When we use quantile breaks in the heatmap, we can clearly see that group 1 values are much larger than values in groups 2 and 3, and we can also distinguish different values within groups 2 and 3:

pheatmap(
  mat               = mat,
  color             = inferno(length(mat_breaks) - 1),
  breaks            = mat_breaks,
  border_color      = NA,
  show_colnames     = FALSE,
  show_rownames     = FALSE,
  annotation_col    = mat_col,
  annotation_colors = mat_colors,
  drop_levels       = TRUE,
  fontsize          = 14,
  main              = "Quantile Color Scale"
)

We can also transform data

pheatmap(
  mat               = log10(mat),
  color             = inferno(10),
  border_color      = NA,
  show_colnames     = FALSE,
  show_rownames     = FALSE,
  annotation_col    = mat_col,
  annotation_colors = mat_colors,
  drop_levels       = TRUE,
  fontsize          = 14,
  main              = "Log10 Transformed Values"
)

sort dendrograms

library(dendsort)

mat_cluster_cols <- hclust(dist(t(mat)))


sort_hclust <- function(...) as.hclust(dendsort(as.dendrogram(...)))

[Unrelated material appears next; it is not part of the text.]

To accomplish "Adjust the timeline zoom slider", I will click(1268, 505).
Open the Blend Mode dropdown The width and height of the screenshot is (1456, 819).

mat_cluster_cols <- sort_hclust(mat_cluster_cols)
plot(mat_cluster_cols, main = "Sorted Dendrogram", xlab = "", sub = "")

sort Dendrogram heatmap

mat_cluster_rows <- sort_hclust(hclust(dist(mat)))
pheatmap(
  mat               = mat,
  color             = inferno(length(mat_breaks) - 1),
  breaks            = mat_breaks,
  border_color      = NA,
  cluster_cols      = mat_cluster_cols,
  cluster_rows      = mat_cluster_rows,
  show_colnames     = FALSE,
  show_rownames     = FALSE,
  annotation_col    = mat_col,
  annotation_colors = mat_colors,
  drop_levels       = TRUE,
  fontsize          = 14,
  main              = "Sorted Dendrograms"
)

change colnames angle

pheatmap(
  mat               = mat,
  color             = inferno(length(mat_breaks) - 1),
  breaks            = mat_breaks,
  border_color      = NA,
  cluster_cols      = mat_cluster_cols,
  cluster_rows      = mat_cluster_rows,
  show_colnames     = TRUE,
  show_rownames     = FALSE,
  annotation_col    = mat_col,
  angle_col = 90,
  fontsize_col  = 8,
  annotation_colors = mat_colors,
  drop_levels       = TRUE,
  fontsize          = 10,
  main              = "Sorted Dendrograms"
)